### [Short task 1]
In the blog comments, what does the anonymous commenter do when stuck working on a book in third person?
### [Short task 2]
List every person the blog comments refer to by name.

### [Selection]
════════

Thanks again, and all best with this release!

Anonymous said...


Your book sounds like great fun! I'm a big fan of Regency, but went through a slump where everything started to sound the same. I will be thrilled to see the market widen out a bit.

I also write young adult, and found that first person worked perfectly for that, but have never tried it for an adult book. I find that sometimes when I'm stuck working on a book in third person, I can ground myself by writing a scene in first, and then switching it back to third. Gives you a different perspective.

As for funny? Hmmm. I enjoy a little bit of anything, I suppose. Except for mean humor. I've never enjoyed humor that's really just an excuse to make fun of someone.

jo robertson said...

Great interview, Trish, and, Janet , thanks for guest-blogging with us today. I love how your British "voice" comes through in the answers to Trish's questions. I'm one of those persons who normally doesn't enjoy first-person narratives, but I'll certainly pick up RULES to try it out!

════════

### [Supplied information]

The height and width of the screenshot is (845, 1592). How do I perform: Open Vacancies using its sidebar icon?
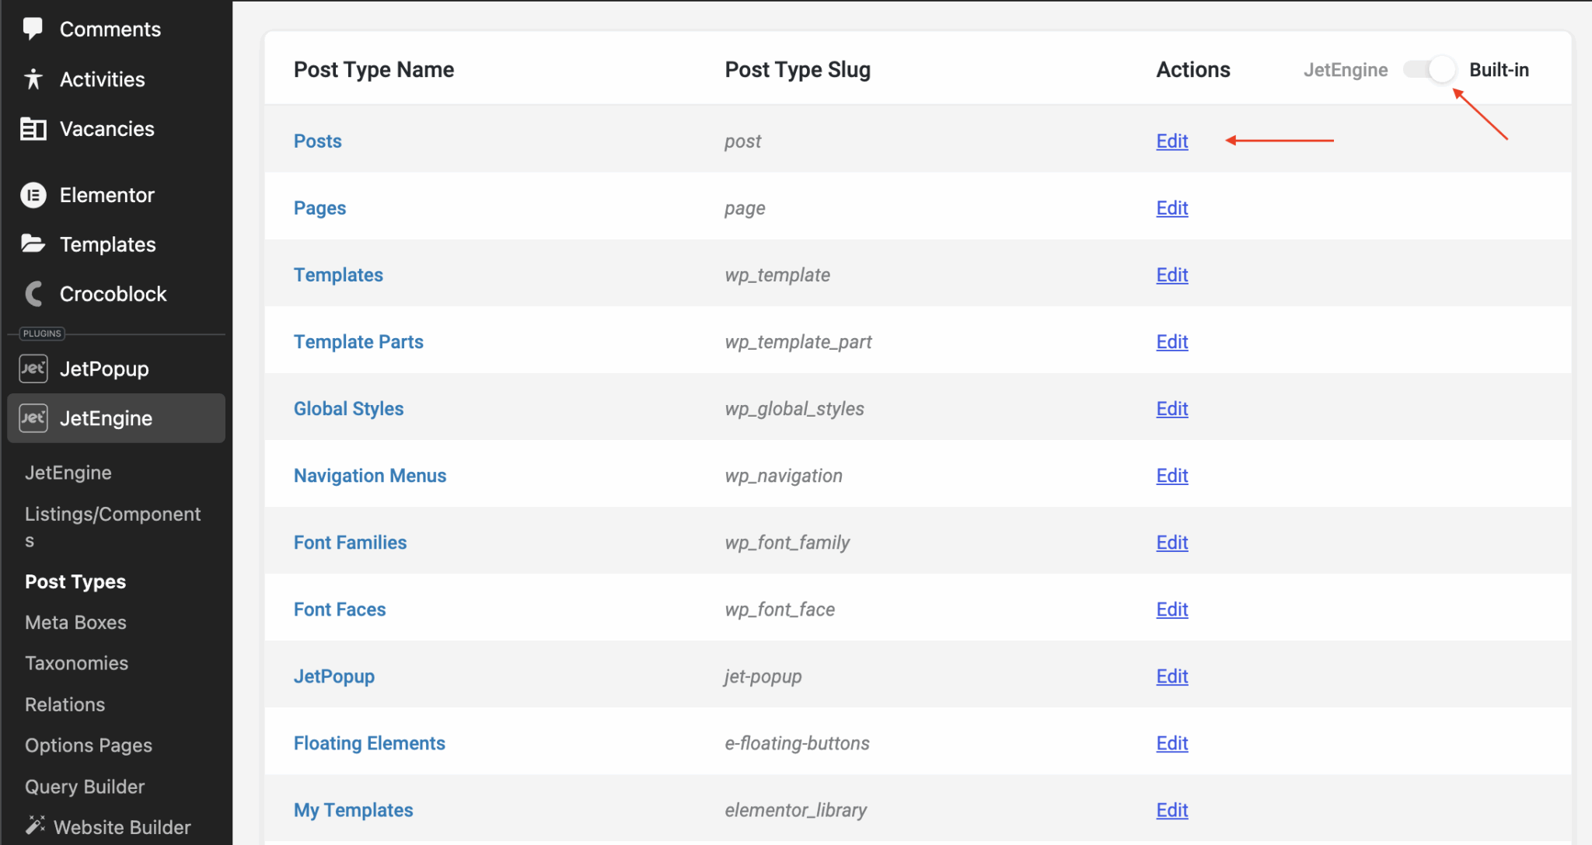33,128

════════

### [Worked solution 1]
The commenter writes a scene in first person, then switches it back to third.

### [Worked solution 2]
jo robertson, Trish, Janet